Güncel

Osmanlı'da bayram! Tarihin tozlu sayfalarına gömülen adetler

Abone Ol
BERNA SEVER/EGE TELGRAF- "Aaaah nerede o eski bayramlar" diyelim; yakın değil, biraz uzak geçmişe Osmanlı dönemindeki bayramları araştıralım istedik. Karşınızda Osmanlı’da bayram gelenekleri… 11 ayın sultanı Ramazan Osmanlı döneminde heyecanla beklenirdi. Ramazan’ın habercisi hilali müjdeleyenlere 150’şer kuruş verilirdi. Osmanlı’da bayramın başladığı arefe günü top atışıyla duyurulur, bayramın son günü de ikindide atılan top atışıyla bayramın bittiği duyurulurdu. Osmanlı döneminde bayramın belirlenmesi hilalin görünmesiyle tespit ediliyordu. Astronomlar Ay’ı izliyor, ona göre bayram gününü belirliyordu.

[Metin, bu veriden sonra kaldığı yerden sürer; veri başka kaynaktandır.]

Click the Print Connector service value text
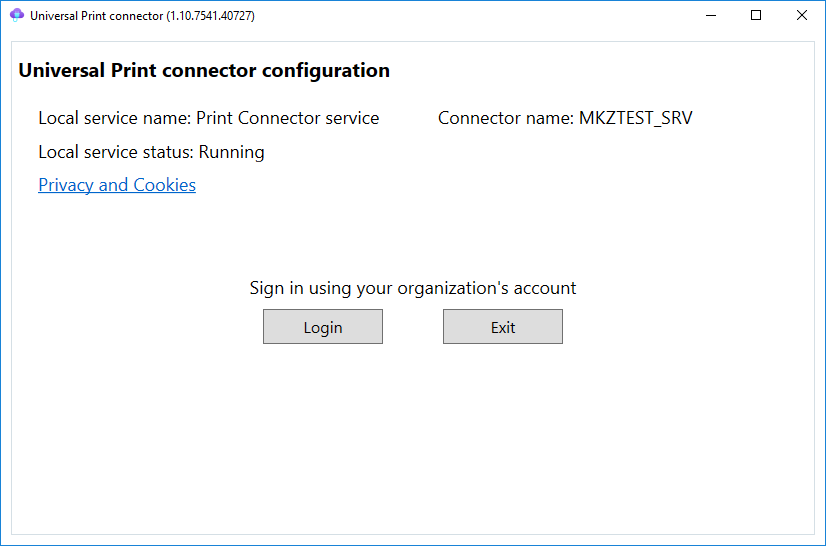 pos(288,118)
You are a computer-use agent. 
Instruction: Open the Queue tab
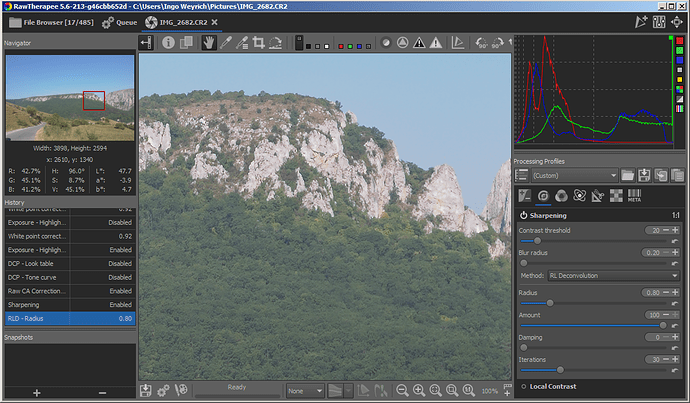[x=120, y=20]
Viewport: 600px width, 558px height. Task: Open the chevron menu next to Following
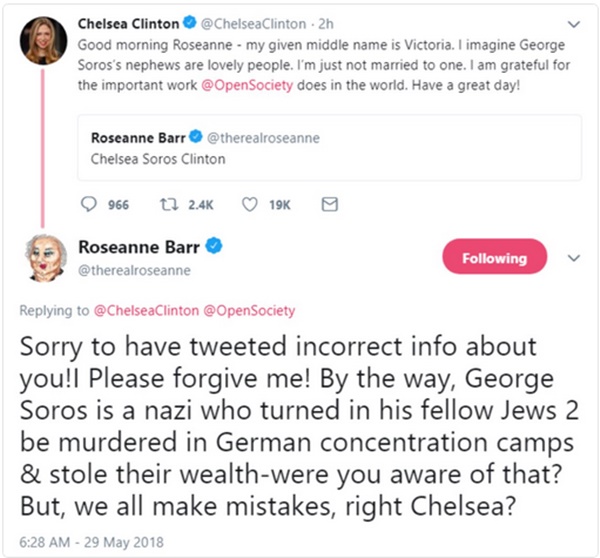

Gelen bilgiler üzerine İstanbul kadısı bayramın gününü belirliyordu. Bayram gününün belirlenmesinin ardından hazırlıklar başlardı. Asker ve memua ikramiye verilir, halka camilerde iftariyelik ve hediyeler dağıtılırdı. Askerlerede helva, salatalık kuzu ve şeker verilirdi.

ZİMEM DEFTERİ

 Zenginler, hiç tanımadığı bölgelerdeki bakkal, manav gibi dükkânlara girer, onlardan Zimem defterini, yani veresiye defterini çıkarmalarını isterdi. Baştan, sondan ve ortadan rastgele sayfaların yekununu yaptırıp, “Silin borçlarını… Allah kabul etsin” der ve giderlerdi. Borcu ödenen, borcunu ödeyenin kim olduğunu; borcu sildiren de kimi borçtan kurtardığını bilmezdi. Cerre çıkmak Ramazan geleneğiydi. Osmanlı Devleti’nde medreselerde yaz tatilleri “Üç Aylar”da verilirdi. Bu tatillerde seçilmiş öğrenciler İmparatorluğun çeşitli bölgelerine gönderilirdi. Bu gönderme olayına “cerre çıkmak” denirdi. Medrese öğrencileri için cerre çıkmayı bir noktada bugünkü üniversitelerin staj eğitimleri gibi anlaşılabilir. Osmanlı’da Ramazan’da halk, eşine-dostuna iftar vermeyi büyük bir ibadet kabul eder, misafir ağırlamak için çırpınılırdı. Ramazan boyunca iftar vakitlerinde kapılar açık tutulurdu. Böylece yolda kalan ve ihtiyacı olan herkes istediği eve girer iftar sofrasına dâhil olurdu. Bunun için tanıdık olmaya gerek yoktu ve iftar için gelenin kim olduğu da asla sorulmazdı.

ARİFE ÇİÇEĞİ

 Osmanlı’da bayramların bilhassa çocuklar için ayrı bir yeri vardır. Bayramlıklarıyla sokakta gezen çocuklara “Arife Çiçeği” denirdi. Osmanlı'dan gelen “Arife Çiçeği” kavramı, bayramdan birkaç gün önce yapılan alışverişin ardından çocukların sabırsızlanarak giysilerini bayramdan bir gün önce, yani Arife günü, giyerek dolaşması olarak tanımlanırdı.

İMPARATORLUKTA BAYRAM

Osmanlı’da bayram, Sultanın bayram namazı için camiye gelişiyle başlardı. Namaz sonrasında saraya dönen padişah önce annesinin elini öpüp ardından diğer aile efradıyla bayramlaşırdı. Padişah, bayram tebriğinin ardından güzel işlemeli keselerle çocuklara para saçarak onları sevindirirdi. Osmanlı dönemindeki bayram adetlerinin çoğu günümüzde unutulsa da halen bazıları yaşatılıyor.